• [Exercise requirements]:
Quote the entries below verbatim, from the line with "The width and height of the screenshot is (1148, 784)." up to and including the line with "[x=154, y=101]".

• [Dataset entries]:
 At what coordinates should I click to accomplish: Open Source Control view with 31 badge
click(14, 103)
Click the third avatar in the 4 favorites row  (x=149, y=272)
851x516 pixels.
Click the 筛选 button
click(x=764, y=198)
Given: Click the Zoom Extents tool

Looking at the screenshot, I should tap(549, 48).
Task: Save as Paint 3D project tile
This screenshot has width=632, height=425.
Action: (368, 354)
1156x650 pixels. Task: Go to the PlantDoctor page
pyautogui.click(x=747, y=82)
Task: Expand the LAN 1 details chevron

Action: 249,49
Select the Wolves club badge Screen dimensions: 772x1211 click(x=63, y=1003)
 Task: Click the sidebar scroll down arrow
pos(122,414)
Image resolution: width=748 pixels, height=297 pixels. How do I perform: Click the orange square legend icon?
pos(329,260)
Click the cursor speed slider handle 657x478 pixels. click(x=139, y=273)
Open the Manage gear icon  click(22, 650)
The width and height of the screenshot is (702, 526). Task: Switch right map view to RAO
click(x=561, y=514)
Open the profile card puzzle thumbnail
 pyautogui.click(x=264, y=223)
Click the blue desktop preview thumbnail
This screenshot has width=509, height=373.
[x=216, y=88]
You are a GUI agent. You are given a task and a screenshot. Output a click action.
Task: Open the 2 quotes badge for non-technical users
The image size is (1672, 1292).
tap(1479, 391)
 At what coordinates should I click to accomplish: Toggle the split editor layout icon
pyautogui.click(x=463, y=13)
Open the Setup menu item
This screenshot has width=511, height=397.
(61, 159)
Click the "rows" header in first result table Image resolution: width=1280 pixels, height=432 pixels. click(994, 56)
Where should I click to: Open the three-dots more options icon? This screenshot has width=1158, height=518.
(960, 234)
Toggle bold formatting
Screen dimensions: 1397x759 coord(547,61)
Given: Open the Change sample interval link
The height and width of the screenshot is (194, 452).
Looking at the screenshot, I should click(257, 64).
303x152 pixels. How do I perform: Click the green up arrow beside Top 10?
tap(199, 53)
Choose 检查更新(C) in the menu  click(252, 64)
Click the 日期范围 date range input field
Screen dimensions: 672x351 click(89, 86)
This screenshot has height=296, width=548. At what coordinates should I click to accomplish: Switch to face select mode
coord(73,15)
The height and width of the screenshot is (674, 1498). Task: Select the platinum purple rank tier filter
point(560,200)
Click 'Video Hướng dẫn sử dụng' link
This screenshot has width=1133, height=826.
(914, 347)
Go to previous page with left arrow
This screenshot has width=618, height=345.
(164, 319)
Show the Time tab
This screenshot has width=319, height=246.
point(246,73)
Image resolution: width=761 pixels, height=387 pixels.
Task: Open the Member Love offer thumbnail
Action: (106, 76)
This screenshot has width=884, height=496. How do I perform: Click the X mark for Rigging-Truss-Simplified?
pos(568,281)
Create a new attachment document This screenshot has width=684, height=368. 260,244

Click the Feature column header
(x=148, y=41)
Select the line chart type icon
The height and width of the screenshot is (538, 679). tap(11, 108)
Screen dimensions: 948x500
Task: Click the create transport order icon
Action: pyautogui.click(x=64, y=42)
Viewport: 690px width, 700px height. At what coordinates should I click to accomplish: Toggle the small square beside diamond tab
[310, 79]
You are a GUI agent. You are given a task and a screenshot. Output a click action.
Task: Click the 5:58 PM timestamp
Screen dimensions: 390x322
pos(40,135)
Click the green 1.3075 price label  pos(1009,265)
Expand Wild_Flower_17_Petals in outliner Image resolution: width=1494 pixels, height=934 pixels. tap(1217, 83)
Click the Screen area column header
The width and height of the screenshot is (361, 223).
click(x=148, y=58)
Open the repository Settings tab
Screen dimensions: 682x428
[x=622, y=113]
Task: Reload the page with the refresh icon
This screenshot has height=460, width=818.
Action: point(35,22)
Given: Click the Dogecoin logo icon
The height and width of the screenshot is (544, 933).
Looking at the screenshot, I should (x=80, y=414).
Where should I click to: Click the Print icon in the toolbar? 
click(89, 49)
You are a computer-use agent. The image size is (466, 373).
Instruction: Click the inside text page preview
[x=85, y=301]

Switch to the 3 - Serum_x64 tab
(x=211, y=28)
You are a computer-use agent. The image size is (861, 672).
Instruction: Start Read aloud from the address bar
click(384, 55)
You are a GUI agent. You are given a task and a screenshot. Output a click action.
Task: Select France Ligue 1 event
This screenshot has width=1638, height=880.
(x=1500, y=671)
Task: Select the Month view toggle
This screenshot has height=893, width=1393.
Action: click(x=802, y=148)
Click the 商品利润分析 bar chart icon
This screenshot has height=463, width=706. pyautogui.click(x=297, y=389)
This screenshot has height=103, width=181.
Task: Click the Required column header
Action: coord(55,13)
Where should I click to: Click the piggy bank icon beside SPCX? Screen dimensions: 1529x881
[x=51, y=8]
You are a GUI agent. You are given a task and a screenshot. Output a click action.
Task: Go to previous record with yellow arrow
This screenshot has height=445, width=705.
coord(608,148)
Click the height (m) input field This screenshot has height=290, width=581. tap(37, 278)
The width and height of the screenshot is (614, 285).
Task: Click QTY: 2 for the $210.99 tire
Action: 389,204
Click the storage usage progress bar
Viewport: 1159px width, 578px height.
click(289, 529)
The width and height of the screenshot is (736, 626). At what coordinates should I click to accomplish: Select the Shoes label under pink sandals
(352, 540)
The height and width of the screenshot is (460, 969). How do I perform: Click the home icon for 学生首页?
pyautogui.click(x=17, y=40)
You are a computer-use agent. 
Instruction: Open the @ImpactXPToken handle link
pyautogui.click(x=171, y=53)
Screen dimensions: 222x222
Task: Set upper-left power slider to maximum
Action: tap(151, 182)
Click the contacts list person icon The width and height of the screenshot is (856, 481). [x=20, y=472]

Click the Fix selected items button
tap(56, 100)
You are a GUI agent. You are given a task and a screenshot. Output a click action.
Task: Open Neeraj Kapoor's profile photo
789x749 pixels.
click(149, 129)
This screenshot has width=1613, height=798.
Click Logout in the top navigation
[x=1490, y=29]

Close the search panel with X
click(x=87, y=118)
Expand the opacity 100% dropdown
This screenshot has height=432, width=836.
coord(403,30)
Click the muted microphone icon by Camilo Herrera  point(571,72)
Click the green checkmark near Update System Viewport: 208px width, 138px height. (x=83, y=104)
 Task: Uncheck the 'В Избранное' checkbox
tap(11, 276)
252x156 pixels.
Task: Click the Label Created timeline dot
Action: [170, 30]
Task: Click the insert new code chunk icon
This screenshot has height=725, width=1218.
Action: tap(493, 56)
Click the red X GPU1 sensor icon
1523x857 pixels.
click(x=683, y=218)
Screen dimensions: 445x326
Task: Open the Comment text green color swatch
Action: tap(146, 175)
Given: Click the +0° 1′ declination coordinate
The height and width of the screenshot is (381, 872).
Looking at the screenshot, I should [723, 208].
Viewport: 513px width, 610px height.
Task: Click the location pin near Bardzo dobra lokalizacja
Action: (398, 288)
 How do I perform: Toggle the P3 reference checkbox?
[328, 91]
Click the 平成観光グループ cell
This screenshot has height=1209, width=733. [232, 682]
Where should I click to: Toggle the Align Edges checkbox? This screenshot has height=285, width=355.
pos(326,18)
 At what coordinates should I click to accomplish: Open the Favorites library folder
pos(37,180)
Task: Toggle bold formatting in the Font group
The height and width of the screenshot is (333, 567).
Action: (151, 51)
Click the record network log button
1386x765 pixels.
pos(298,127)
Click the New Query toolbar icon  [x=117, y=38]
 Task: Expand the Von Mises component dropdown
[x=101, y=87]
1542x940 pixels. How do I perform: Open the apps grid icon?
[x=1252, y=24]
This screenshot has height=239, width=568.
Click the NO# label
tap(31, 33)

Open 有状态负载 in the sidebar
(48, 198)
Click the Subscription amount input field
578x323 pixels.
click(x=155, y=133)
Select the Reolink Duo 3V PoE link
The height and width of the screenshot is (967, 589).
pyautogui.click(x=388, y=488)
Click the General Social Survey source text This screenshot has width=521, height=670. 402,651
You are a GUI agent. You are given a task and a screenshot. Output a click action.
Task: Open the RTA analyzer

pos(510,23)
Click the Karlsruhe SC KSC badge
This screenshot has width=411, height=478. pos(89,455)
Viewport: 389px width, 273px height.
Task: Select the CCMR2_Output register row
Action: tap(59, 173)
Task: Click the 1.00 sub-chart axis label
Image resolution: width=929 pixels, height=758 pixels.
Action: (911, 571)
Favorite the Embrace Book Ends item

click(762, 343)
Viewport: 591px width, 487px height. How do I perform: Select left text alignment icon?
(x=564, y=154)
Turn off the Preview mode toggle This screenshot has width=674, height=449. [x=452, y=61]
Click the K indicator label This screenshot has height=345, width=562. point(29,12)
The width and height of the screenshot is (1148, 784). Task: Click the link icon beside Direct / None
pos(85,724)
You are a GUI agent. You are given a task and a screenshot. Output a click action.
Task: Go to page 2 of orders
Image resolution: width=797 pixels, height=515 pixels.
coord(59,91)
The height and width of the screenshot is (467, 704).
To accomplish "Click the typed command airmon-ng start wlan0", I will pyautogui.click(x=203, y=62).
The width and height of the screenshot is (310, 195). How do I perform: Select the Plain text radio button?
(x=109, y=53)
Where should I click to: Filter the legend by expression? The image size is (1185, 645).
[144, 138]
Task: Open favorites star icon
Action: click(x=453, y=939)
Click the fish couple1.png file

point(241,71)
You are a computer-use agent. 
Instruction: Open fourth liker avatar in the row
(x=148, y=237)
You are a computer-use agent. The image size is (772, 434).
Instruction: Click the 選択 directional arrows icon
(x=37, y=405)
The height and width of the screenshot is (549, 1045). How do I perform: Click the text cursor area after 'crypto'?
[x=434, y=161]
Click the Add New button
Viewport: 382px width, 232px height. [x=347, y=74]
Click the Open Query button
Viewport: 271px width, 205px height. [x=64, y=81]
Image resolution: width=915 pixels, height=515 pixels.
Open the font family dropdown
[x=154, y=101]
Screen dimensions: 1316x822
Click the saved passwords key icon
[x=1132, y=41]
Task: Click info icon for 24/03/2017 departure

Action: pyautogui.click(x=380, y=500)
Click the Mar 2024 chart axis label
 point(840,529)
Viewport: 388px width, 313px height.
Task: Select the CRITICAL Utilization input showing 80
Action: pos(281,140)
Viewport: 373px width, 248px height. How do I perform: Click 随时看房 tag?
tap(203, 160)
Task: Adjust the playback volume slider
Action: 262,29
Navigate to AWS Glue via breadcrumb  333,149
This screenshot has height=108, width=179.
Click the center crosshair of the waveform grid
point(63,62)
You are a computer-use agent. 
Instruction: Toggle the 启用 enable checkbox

• [Output for this exercise]:
The width and height of the screenshot is (1148, 784). Task: Click the link icon beside Direct / None
pos(85,724)
You are a GUI agent. You are given a task and a screenshot. Output a click action.
Task: Go to page 2 of orders
Image resolution: width=797 pixels, height=515 pixels.
coord(59,91)
The height and width of the screenshot is (467, 704).
To accomplish "Click the typed command airmon-ng start wlan0", I will pyautogui.click(x=203, y=62).
The width and height of the screenshot is (310, 195). How do I perform: Select the Plain text radio button?
(x=109, y=53)
Where should I click to: Filter the legend by expression? The image size is (1185, 645).
[144, 138]
Task: Open favorites star icon
Action: click(x=453, y=939)
Click the fish couple1.png file

point(241,71)
You are a computer-use agent. 
Instruction: Open fourth liker avatar in the row
(x=148, y=237)
You are a computer-use agent. The image size is (772, 434).
Instruction: Click the 選択 directional arrows icon
(x=37, y=405)
The height and width of the screenshot is (549, 1045). How do I perform: Click the text cursor area after 'crypto'?
[x=434, y=161]
Click the Add New button
Viewport: 382px width, 232px height. [x=347, y=74]
Click the Open Query button
Viewport: 271px width, 205px height. [x=64, y=81]
Image resolution: width=915 pixels, height=515 pixels.
Open the font family dropdown
[x=154, y=101]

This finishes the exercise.